**** Text for analysis ****
1. Free Legal Help, Legal Forms and Lawyers. TheLaw.com has been providing free legal assistance online since 1995. Our most popular destinations for legal help are below. It only takes a minute to join our legal community!

    Dismiss Notice

ratting on fellow employees

Discussion in 'Employment, Labor, Work Issues' started by pjbjovi, Feb 22, 2004.

Thread Status:
Not open for further replies.
  1. pjbjovi

    pjbjovi Law Topic Starter New Member

    Messages:
    3
    Likes Received:
    0
    Trophy Points:
    0
    Can an employer legally force an employee to write up and sign a statement against a fellow employee (for showing up to work intoxicated) under threat of their own job if they refuse? The employer claimed he needed statements from 2 non-union employees (me for one), and would not let me refuse.
    The intoxicated 11 year employee was fired the next day. :confused:
     
  2. Michael Wechsler

    Michael Wechsler Administrator Staff Member

    Messages:
    9,171
    Likes Received:
    622
    Trophy Points:
    113

    The employer cannot tell you to lie. I'm not sure that the employer doesn't have a legitimate interest here in protecting his business and safety of other employees and would like employees that are dedicated to the job. Are you telling me that he didn't do the same with the union employees because he is afraid to use them?
     
  3. pjbjovi

    pjbjovi Law Topic Starter New Member

    Messages:
    3
    Likes Received:
    0
    Trophy Points:
    0
    I don't know the reason for having only non-union employees sign statements, but when I told the intoxicated employee's foreman I didn't want any part of it and asked him why he couldn't do it (he's non-union), he said he wasn't going to put up with any crap from me.

    I should mention a few things here:
    This happened at the start of the overnight shift
    The intoxicated employee had not even started working yet,so there was no danger
    Also, by the time I was forced to sign the statement (~3:30am), the boss had already taken him to the hospital for tests, called me on the way back from the hospital and told me to have the statement ready and signed by the time he got back in 20 minutes.

    What if the employee decided to retaliate, I might have much more than a job to worry about.
    Also, if this is so legal, what's to stop anybody from writing up a statement about anybody they don't like, true or not?

    I just feel that my rights were violated because of something that has nothing to do with me.
     
  4. cbg

    cbg Super Moderator

    Messages:
    8,486
    Likes Received:
    1,611
    Trophy Points:
    113

    Specifically what right do you feel was violated?
     
  5. Beth3

    Beth3 New Member

    Messages:
    324
    Likes Received:
    0
    Trophy Points:
    0
    "This happened at the start of the overnight shift. The intoxicated employee had not even started working yet,so there was no danger."

    Are you kidding? ANY intoxicated individual in the workplace - especially in a manufacturing or similar environment as you appear to be - is a safety hazard to himself and others. How do you know he wouldn't have decided to jump on a forklift (or whatever) and have a little "fun"?

    "What if the employee decided to retaliate, I might have much more than a job to worry about." Then you report that to management immediately.

    "Also, if this is so legal, what's to stop anybody from writing up a statement about anybody they don't like, true or not?" Primarily because employers don't demand that employees write false statements about one another.

    "I just feel that my rights were violated because of something that has nothing to do with me." The employer did not ask you to falsify any information. You observed the individual, he appeared to be drunk, and the employer is requiring that you to document your observations. No, your rights have not been violated even though you would prefer not to be involved.
****
### Required actions
1. For each statement, say yes or no depending on whether the forum thread agrees with it, and quote the words of the thread that decide it.
(a) The intoxicated employee had been with the company for 11 years.
(b) The statement was signed at about 3:30 in the morning.
(c) The boss gave the poster an hour to have the signed statement ready.
2. List the username of every person who posted in the forum thread, each name once.
3. Copy out the stretch of the forum thread from "Dismiss Notice" through "for further replies.".
Answer using only the forum thread.
**** Entries shown ****
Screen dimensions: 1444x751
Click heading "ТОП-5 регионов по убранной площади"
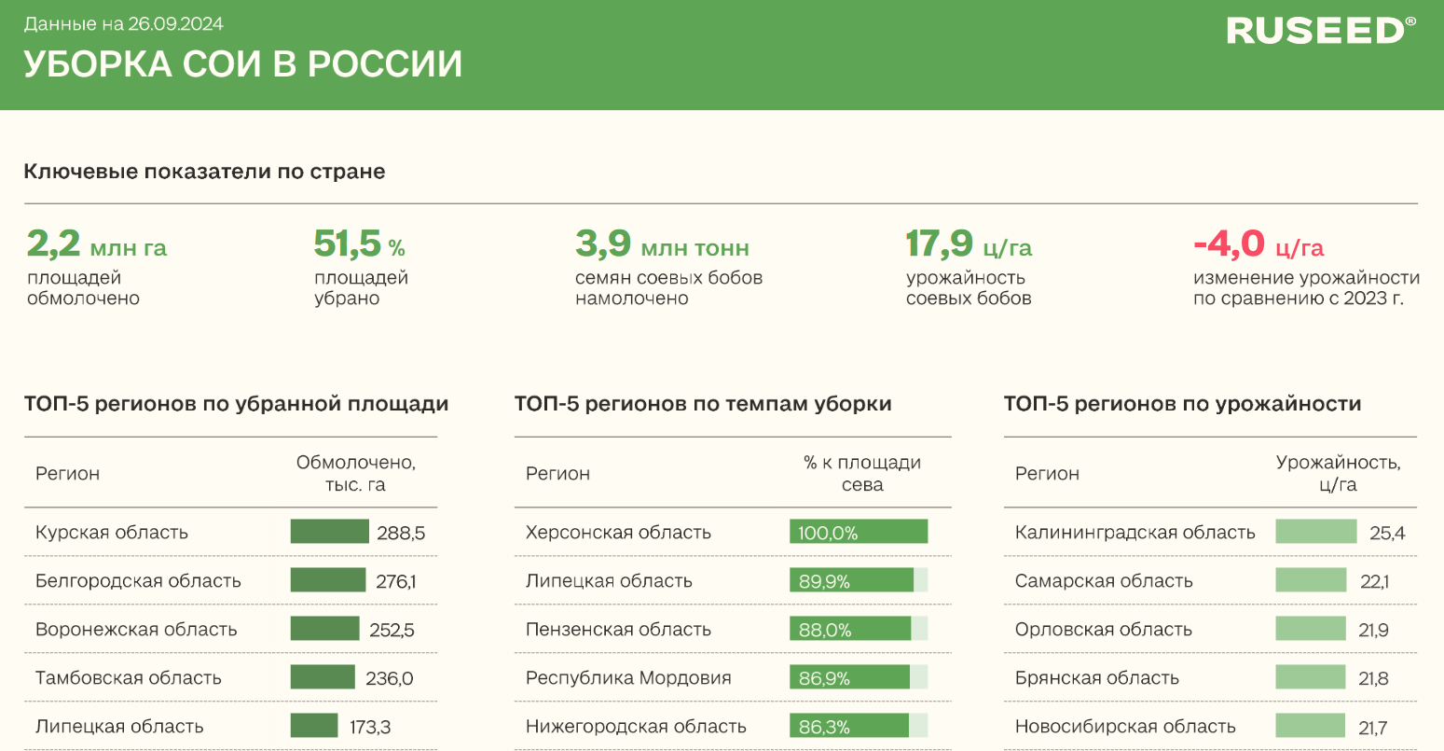click(x=236, y=404)
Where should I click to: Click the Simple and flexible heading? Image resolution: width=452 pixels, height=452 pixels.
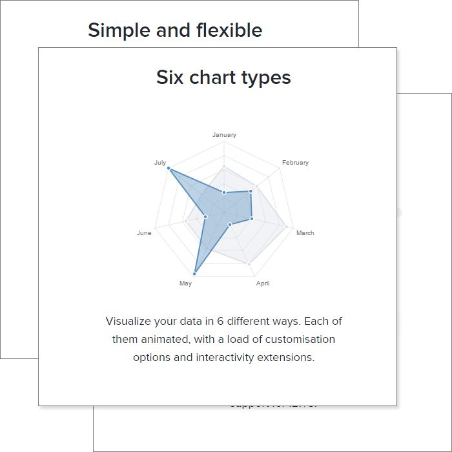point(175,30)
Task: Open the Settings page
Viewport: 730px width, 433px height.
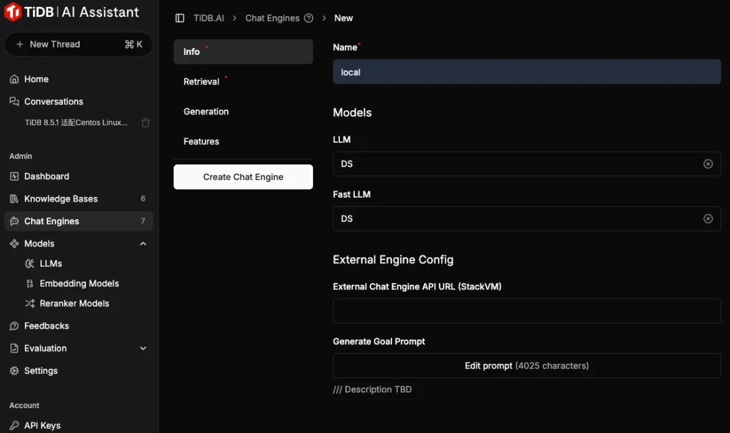Action: point(41,371)
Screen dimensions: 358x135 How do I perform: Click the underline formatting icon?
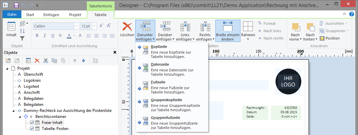pyautogui.click(x=52, y=36)
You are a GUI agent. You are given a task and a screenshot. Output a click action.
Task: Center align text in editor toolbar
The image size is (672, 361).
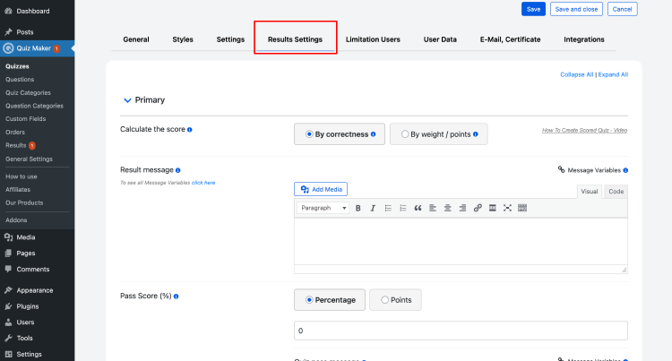tap(447, 208)
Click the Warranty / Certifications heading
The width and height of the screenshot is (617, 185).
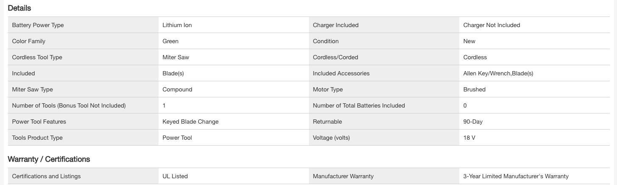49,159
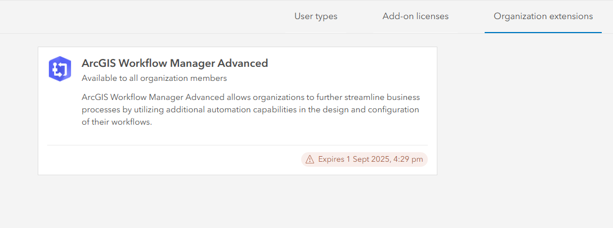Click the first line of the extension description
The width and height of the screenshot is (613, 228).
point(250,97)
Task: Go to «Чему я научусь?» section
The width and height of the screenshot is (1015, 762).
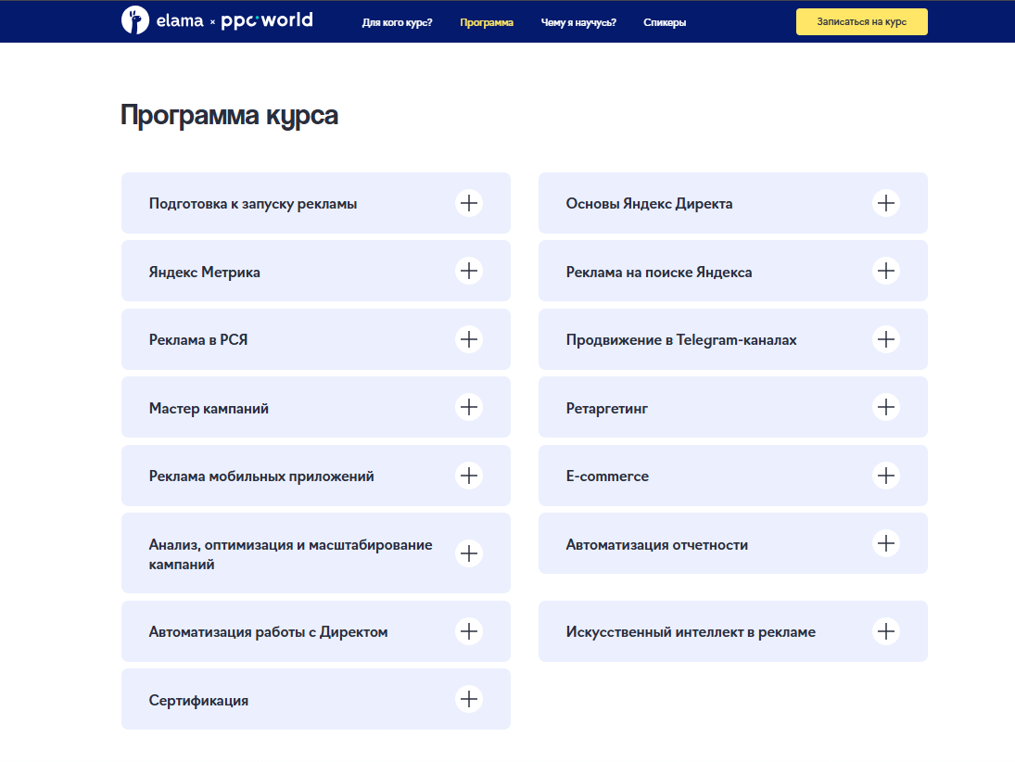Action: tap(580, 21)
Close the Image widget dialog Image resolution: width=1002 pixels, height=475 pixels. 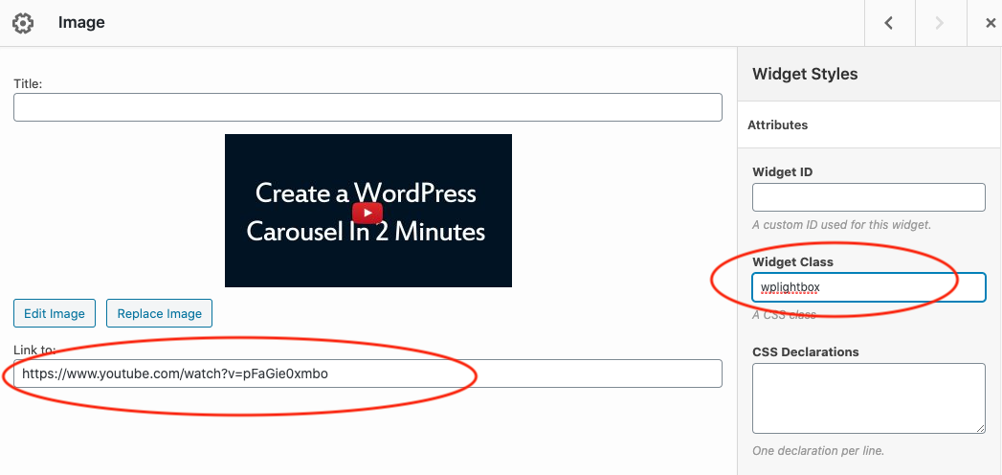991,23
****
### Task results
1.
(a) Yes: "The intoxicated 11 year employee was fired the next day."
(b) Yes: "by the time I was forced to sign the statement (~3:30am)"
(c) No: "told me to have the statement ready and signed by the time he got back in 20 minutes."

2.
pjbjovi
Michael Wechsler
cbg
Beth3

3.
Dismiss Notice

ratting on fellow employees

Discussion in 'Employment, Labor, Work Issues' started by pjbjovi, Feb 22, 2004.

Thread Status:
Not open for further replies.